España: la economía deja de crecer y se acerca a la recesión

El PBI se redujo un 0,2%. Es la primera vez en 15 años que se frena el crecimiento.Por: Juan Carlos Algañaraz
La economía española ha tenido en el tercer trimestre de este año un crecimiento negativo del 0,2%, por primera vez en 15 años, y entrará en recesión si la caída se vuelve a verificar en el cuarto trimestre. Dos trimestres de crecimiento negativo significan la recesión y las causas que según el gobierno explican este retroceso --una fuerte retracción del consumo y la inversión-- se están agravando, por lo que es muy difícil que la temida crisis no se oficialice como en otros países europeos.

Los pronósticos son bastante sombríos porque las principales economías europeas también están en el umbral de la recesión o ya han caído en ella. Lo mismo sucede con EE.UU. Los economistas insisten en que el año próximo será el momento en que más va a arreciar la crisis y sus consecuencias dramáticas, sobre todo el aumento de la desocupación.

En setiembre pasado, España registró la subida del paro más alta de la Unión Europea que alcanza al 11,9% de la población activa. Con un aumento de la producción de riqueza inferior al 1% no se puede aumentar el empleo, por lo que la recesión empujará cada vez más, a medida que transcurran los próximos meses.

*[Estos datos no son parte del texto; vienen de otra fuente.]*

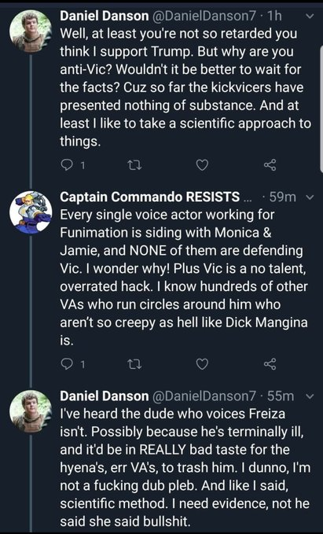Share Daniel Danson's first tweet

coord(270,165)
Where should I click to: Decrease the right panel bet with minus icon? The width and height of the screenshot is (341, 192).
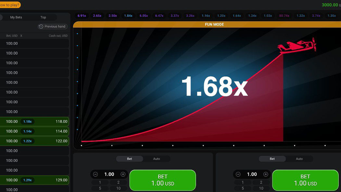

En la comunidad europea hay 16,71 millones de desocupados, un 7,5% de la población activa, de los cuales 11,69 millones están en la zona de la moneda común, el euro. El Banco de España señala en un informe que "detrás de esta desaceleración del PBI se encuentra el significativo record de la tasa de avance de la demanda nacional. Todos los componentes por los que se miden los niveles del consumo contribuyen a la caída de la demanda interna, en primer lugar el de los hogares.

La pérdida del consumo de las familias radica, según los analistas del banco central español, en la pérdida de confianza por la crisis financiera mundial y el empeoramiento de la mala situación económica interna. Además la evolución de los factores que determinan ese consumo es más desfavorable, como la destrucción de empleo y la menor renta disponible por la inflación. La destrucción del empleo se extiende a las distintas ramas productivas. La situación hace vaticinar al Banco de España que la destrucción de puestos de trabajo se va a intensificar en el futuro inmediato. España tiene, además, un déficit exterior elevado. Necesita por lo tanto captar recursos, una alternativa que el informe ve difícil "en mayor medida que hasta ahora si se mantiene la alta tensión en los mercados financieros".

El fuerte descenso en el valor de las acciones -la caída de la bolsa madrileña en octubre ha sido la segunda peor de la historia- y el descenso en picada de los precios de la vivienda tiene un efecto "desfavorable" sobre la riqueza de las familias. En consecuencia, se posponen los gastos en bienes de consumo duradero. Otro fenómeno negativo es el creciente problema de muchas familias españolas para pagar las hipotecas que contrataron en las épocas del dinero fácil y los bajos intereses. Según la asociación AESCO, ya hay unas 180.000 familias que enfrentan grandes dificultades para saldar sus hipotecas y corren serio de perder sus viviendas en un plazo de 18 meses. Más prudentes son los cálculos de la Organización de Consumidores y Usuarios (OCU) que estima en 75.000 las familias que corren el riesgo del desalojo.

Habría que añadir que estas mismas personas contrataron además, a mayor interés, préstamos personales para pagar gastos producidos por la adquisición de la vivienda como seguros, comisiones, reforma y adquisición de muebles y electrodomésticos. Todas las instituciones financieras están informando sobre un aumento considerable de la morosidad. De estos afectados, el 60% son españoles y, el 40% restante, inmigrantes que tienen muchísimas menos defensas familiares para afrontar los gastos personales.